T.U. * Markus Mehr * Stefan Klaverdal


T.U. – RITE   Also on Spotify

T.U. is Luca Favaro, from Italy. “Coming from a classical background, he started approaching the electronic world through sound design, experimentation and Max programming.” Rite “is a project about hearing things differently. The compositions have the desire of elevating the sound itself as the protagonist of the piece, shifting one’s attention from regular instruments to non-musical sounds.”

This intention can be heard in the fascinating soundscapes that T.U. creates in these tracks with a stunning variety. Opening the album with a piece based on fairly recognizable environmental sounds (His Ground), it continues to explore sounds that seem to come from our world but have found their home in another.

Consequently, the composer takes us – the listeners – to landscapes we were previously unaware of … which, by the way, is not always a comforting experience: Imaginary Landscape N 2, for instance, is quite unnerving. It is followed by a piece with the reassuring title A Safe Place, but the question remains how safe that place really is.

If sonic adventures do not scare you away, and if you’re interested in the psycho-acoustic effects of sounds that are familiar but at the same time aren’t, you may very well enjoy this album. But don’t expect the kind of music that is usually filed under ‘ambient’.



Don’t expect spoken ‘conversations’ on this album: these tracks are reflections of the ‘conversations’ German experimental artist Markus Mehr had exploring different rooms.

“Rooms communicate with us, we can listen to them”.

For the inexperienced listener, some of the sounds within a room may be hidden away in the rest of the environmental sounds, while others may be more prominent. Mehr magnifies each of the specific room sounds and creates a richly detailed soundscape with it – which may be quite a lot less ‘ambient’ and ‘environmental’ than you may expect. This is not meant to record the natural ambience of the room: it is meant to amplify otherwise unheard sounds.

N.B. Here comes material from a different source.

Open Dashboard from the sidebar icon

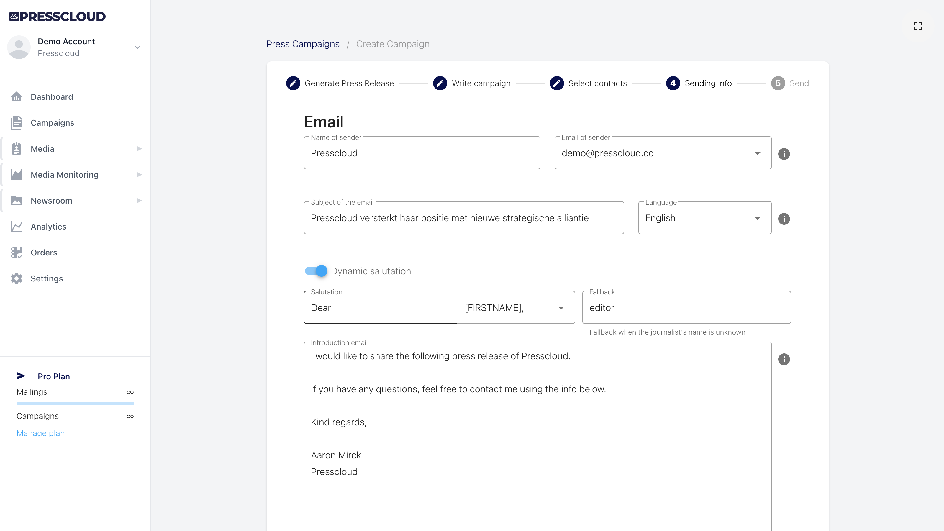[16, 97]
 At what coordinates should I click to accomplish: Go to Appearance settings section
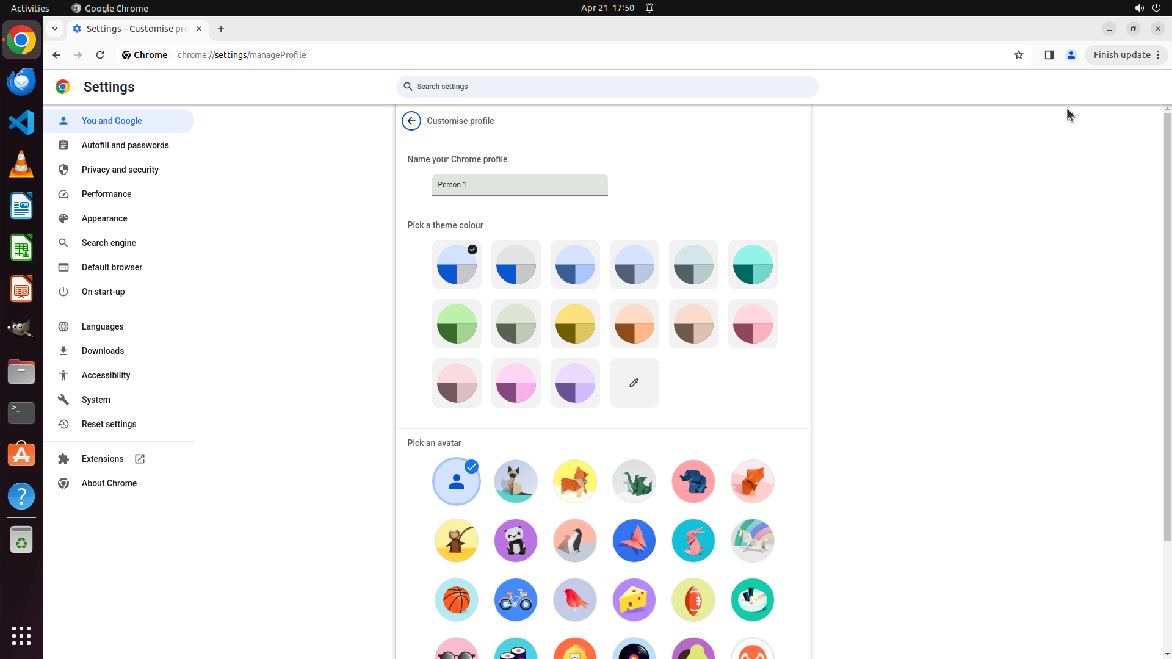(104, 218)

“The material and arrangement of the walls and their volume determine their resonances and the nature of their reverberation. Thus each room has its own articulation, its own acoustic fingerprint.”

This may not be an easy listening session – but if you open up to it you’ll experience a rewarding granular kind of musique concrête.

Brief Conversations is released on cassette (including a bonus track not in the digital release, ánd a download code for the digital version). The digital version is a double joy: it also includes binaural versions of the original tracks. The album is exquisitely mastered by Giuseppe Ielasi.



The full title of this album, Transcendence In Sounding Rooms, directly links this album to that of Markus Mehr. The music is just as exciting as that is Brief Conversations, but the origins of the sounds are quite different: they are mostly the recorded (and heavily edited) voices of “Elin, Emma, Peter, Gabriel” (note the comma!) “and Matthias on location and in private studios.”
Not exclusively, though: there are also string-like sounds of non-human origin.

Swedish composer Stefan Klaverdal created this partly for material that was used in the interactive play “The Enlightened” (of which I could not find any information so I can’t tell you either).

“Some may find it soothing; some may find it disturbing and some might find the hidden story that lies within enchanting.”

Others may experience all of this at the same time.